The training and experience required is just not commensurate with the glory that can be had elsewhere. Either in developing software, OR taking the other side of the infosec game ..
_Windows Internals_ and _Internetworking with TCP/IP_ were, in a different form, on every Unix sysadmin's bookshelf in the 90s --- as "TCP/IP Illustrated" and "The Design And Implementation of the 4.4BSD Operating System" (both of which are also great books but are now very dated).
The only rough things on this list are _Network Algorithmics_, _Computational Structures_, and _Surreptitious Software_. None of them are required reading to get started.
I really wanted to add books on signal processing, RF, linear algebra, program trading, and compression, but I thought (a) it would sound self-aggrandizing and (b) there's no end to the domain-specific books I might inevitably end up adding.
For someone new to the industry (rather, 'scene') I think that booklist will take ~2 years just to grok. For an experienced hacker, specially one coming from systems programming, compiler hacking, binary analysis, emulation, or cryptography, specially one who spent his youth dipping into actual blackhat hacking and reversing, then the industry has absolutely no appeal. You can make more money writing an optimizer for an ARM processor for one phone model than you would working in the security industry.
My position is: security is not worth it, unless you're some government MCSE who ends up sent to seminars and conferences on Wireshark and IDA Pro. Infosec is churning out doe-eyed nobodies faster than Clown University. The people who actually matter, and make a difference, earned their stripes hacking out of their parents basement in their teens.
You probably should add these anyway! I for one would find it useful.
I used to work in government. It seems like everyone got degrees that made them qualified to run around chasing people about passwords. IDA Pro? Buffer overflow? Out of the question. They collected a paycheck and that was it. Infuriating.
Edit: maybe more poignantly, those people you reference are 'Information Assurance' or 'IA' professionals (mostly with titles that reflect this, such as IAM or IAO.
IA is part of the CND section of CNO - the 'fun' stuff is in CNE/CNA.

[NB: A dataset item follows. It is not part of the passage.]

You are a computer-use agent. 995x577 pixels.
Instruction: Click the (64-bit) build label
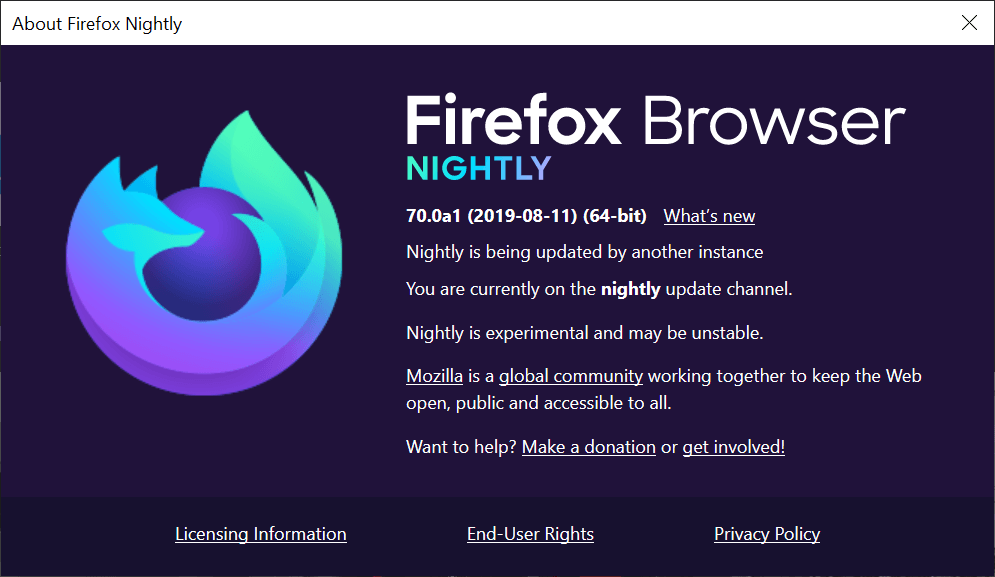[615, 216]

For more: http://en.wikipedia.org/wiki/Computer_network_operations
There was also some discussion of this article on Reddit too. Readers might want to check out some of the comments there:
This is what I'm doing starting August and it is a lot easier then getting into the industry, since they are even worse in their prerequisites than the rest of the IT industry, at least in Switzerland (I saw one that said "20 to 22 years old, CISSC and 5 years of industry experience").
Long story short: I might not waste my time with professors. Get out of the building and into the real world!
Since you go to NWU, you're in Chicago. You should come to Chicago OWASP. Matasano's Mike Tracy coordinates it.
(Backstory for the rest of you: Aspect "sponsors" OWASP in some manner --- I'm not clear on how --- and drama like this is why CitySec has a no sponsors rule.)
I definitely plan to--Shamiq has mentioned it in the past, I think. Full disclosure: the reason I mention it is because I was hired by Jeff Williams as a cross Aspect/OWASP intern my junior year of high school. I, obviously, take no credit for anything, but I do know that Jeff et al did put significant time and money into the project.
I don't know anyone from Aspect and they haven't contributed to the class in any way.
I'm well aware of OWASP contributions to web security, I'm actually a board member for the NY/NJ chapter (http://www.owasp.org/index.php/NYNJMetro). If I had a good reason to cite them in this instance, then I would.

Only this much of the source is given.